Turner believes that these advantages will initially attract private U.S. ferry operators because the CFRP ferries will cost about 10 percent more than aluminum ones and public operators are generally required to take the lowest bid. “Private companies that want to increase their profits will quickly realize that they can save thousands and thousands of gallons of fuel every year and reduce maintenance costs down the road for years,” he emphasizes.

Even while the company looks to sell its first T-class ferry, Arcadia Alliance has begun conversations with the U.S. Coast Guard to work toward acceptance for larger CFRP hulled ‘K-class’ ferries capable of carrying 150 or more passengers.
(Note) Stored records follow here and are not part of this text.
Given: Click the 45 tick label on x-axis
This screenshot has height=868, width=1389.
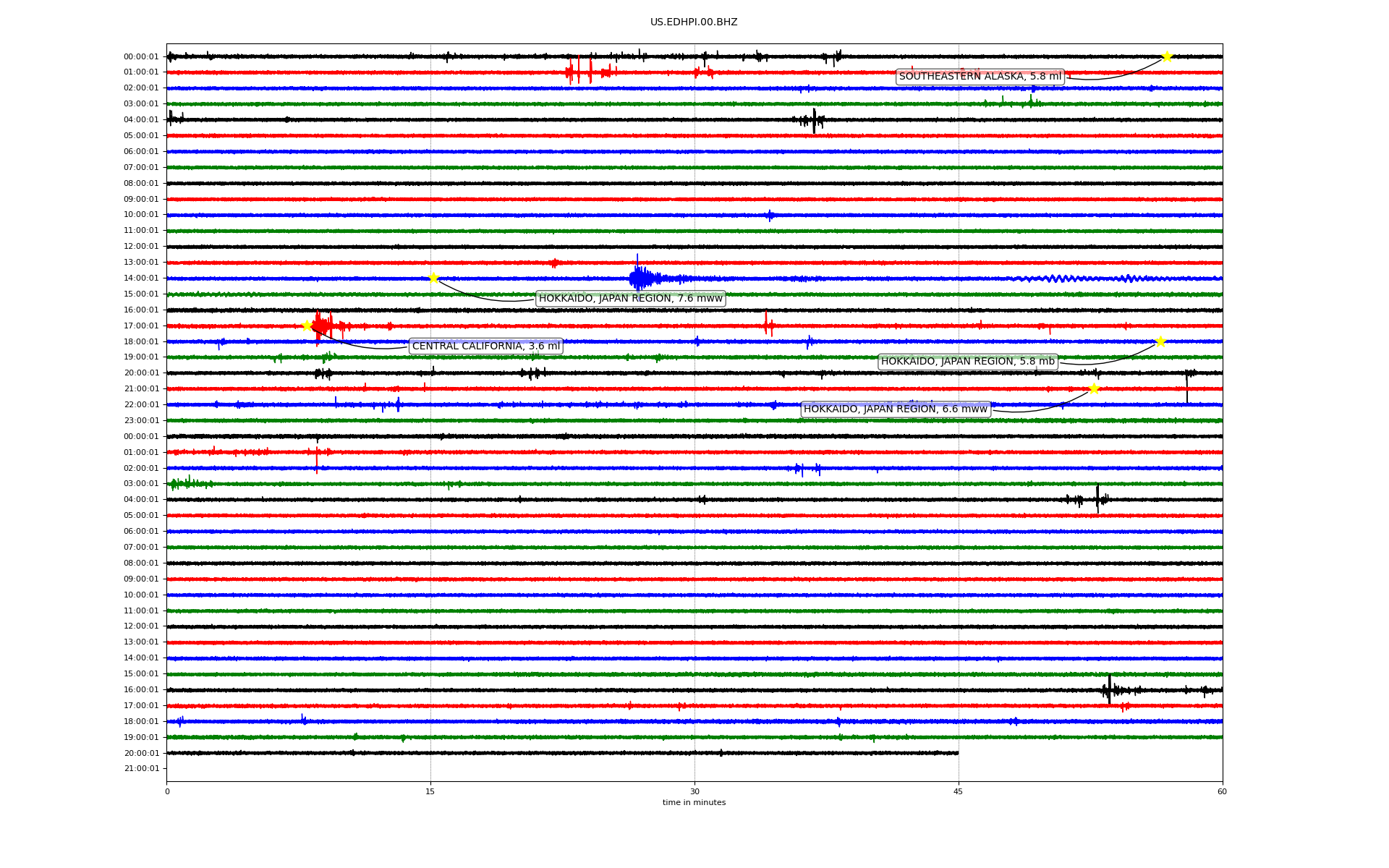Looking at the screenshot, I should (958, 791).
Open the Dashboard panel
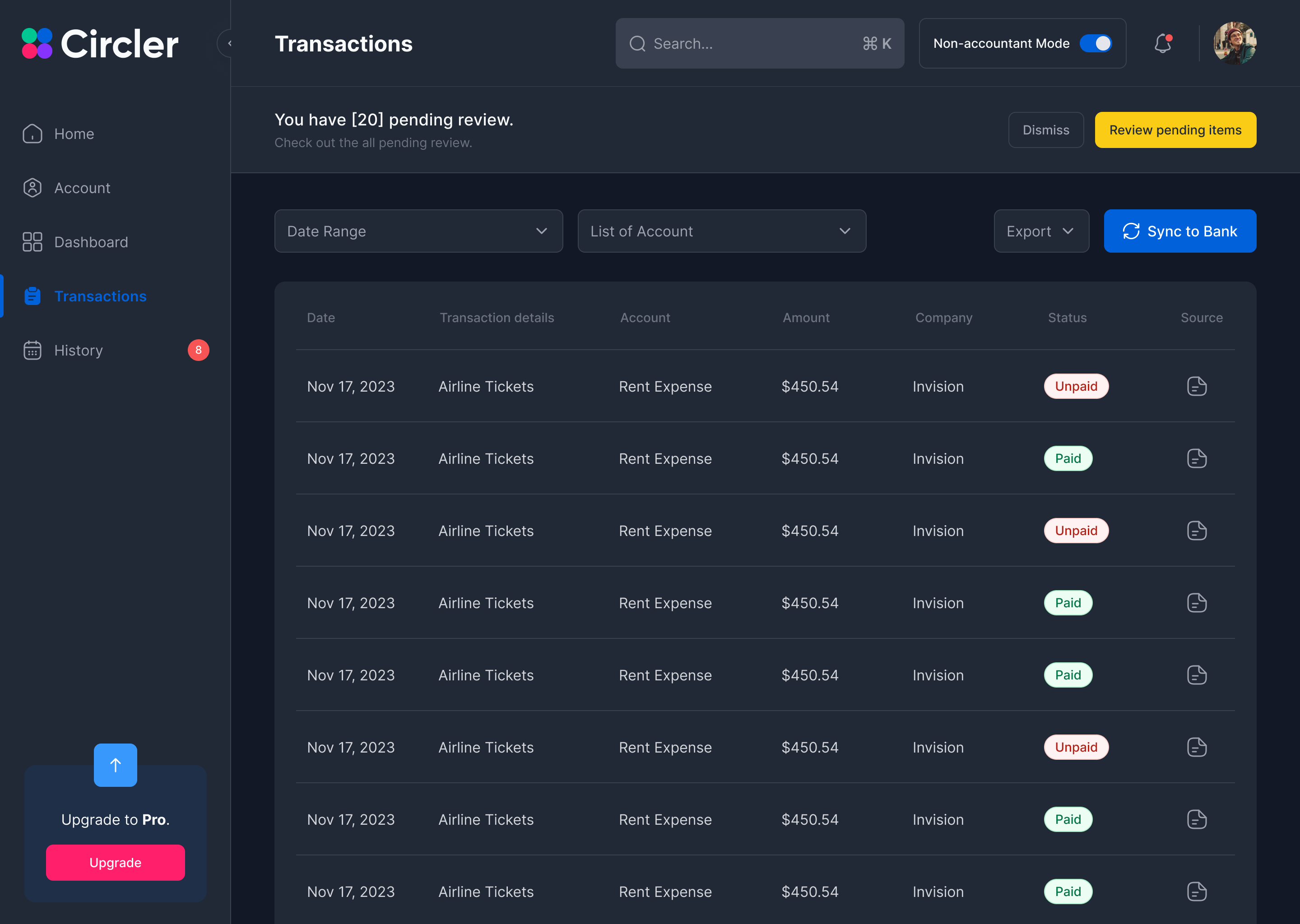This screenshot has height=924, width=1300. click(x=90, y=242)
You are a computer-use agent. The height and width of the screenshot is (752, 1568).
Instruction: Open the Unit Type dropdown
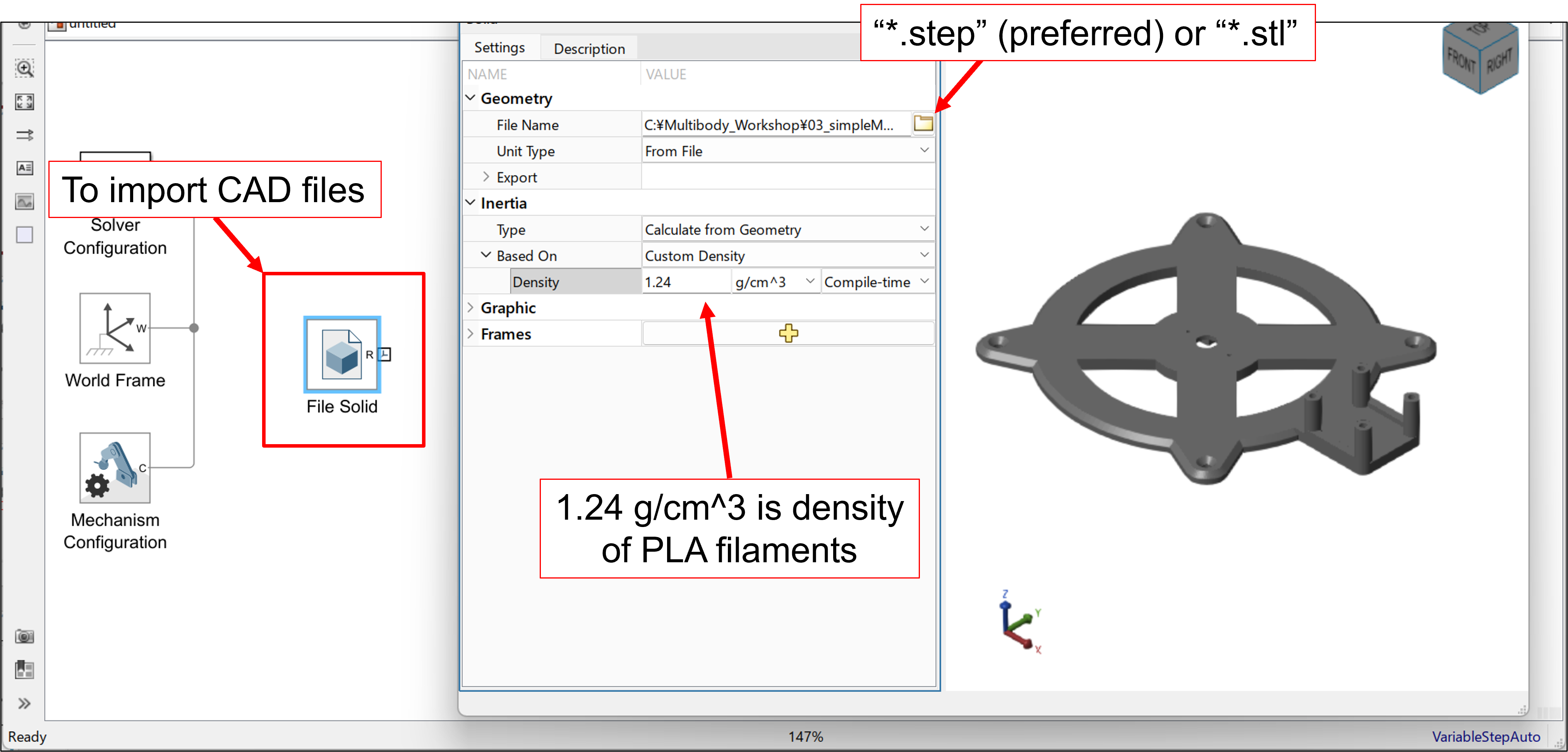pos(924,150)
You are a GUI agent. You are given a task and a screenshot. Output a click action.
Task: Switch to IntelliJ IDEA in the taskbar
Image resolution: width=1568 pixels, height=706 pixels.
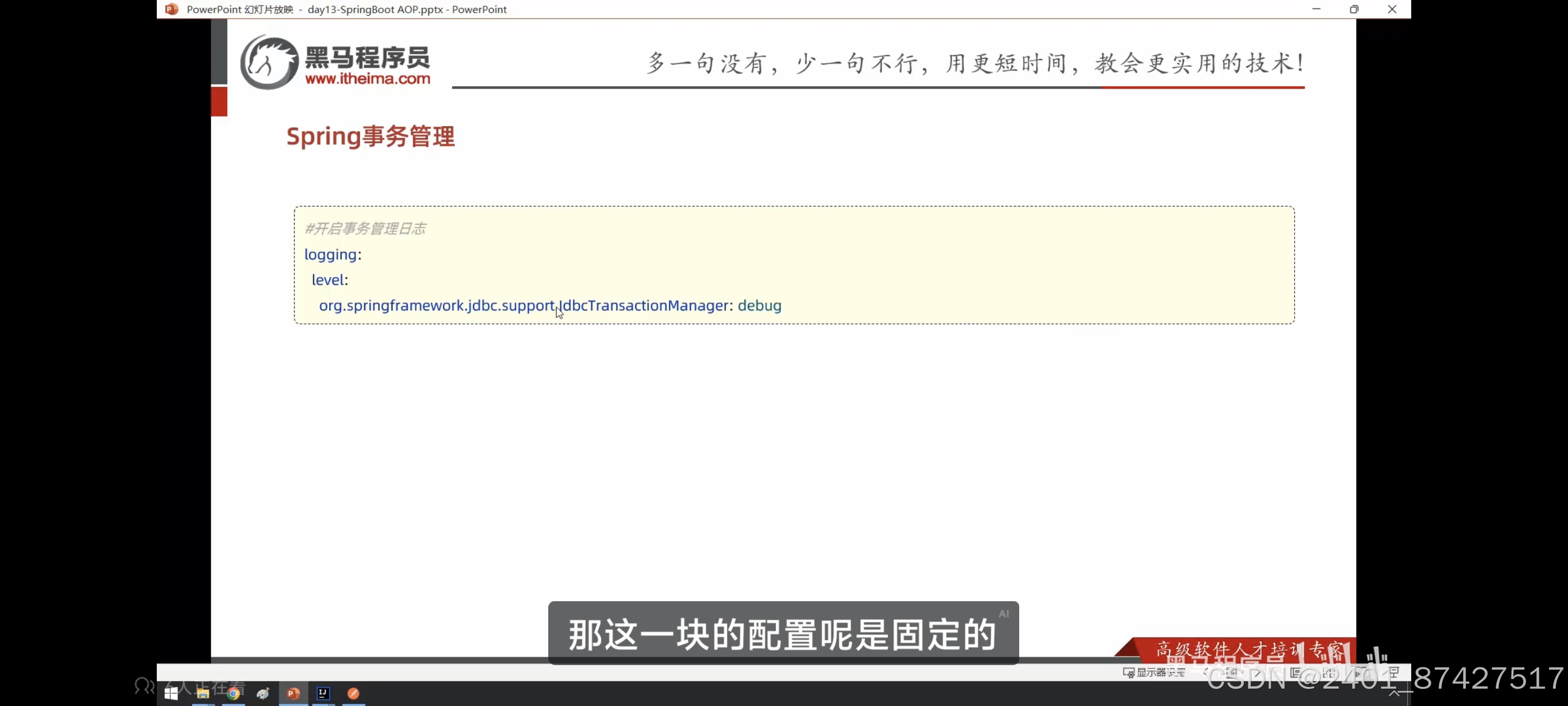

To help with this process, the company has hired Captain John W. Mauger, a retired Coast Guard commanding officer, as a consultant. With Mauger’s help, Arcadia Alliance recently began talks with the Coast Guard’s Marine Safety Center. Turner knows it will likely be a long process, but says that the Coast Guard has been very receptive to working toward a positive outcome.

Meanwhile, there is plenty of room in the T-class market. Turner says that New York City alone is adding 30 new ferry routes later this year that will require approximately 20 ferries. “As we familiarize ourselves with the landscape, we learn of more and more potential boats and routes that may become available as larger cities on water realize that water transportation is, in some cases, the only way to relieve the over congestion on the highway, rail and subway systems,” explains Turner.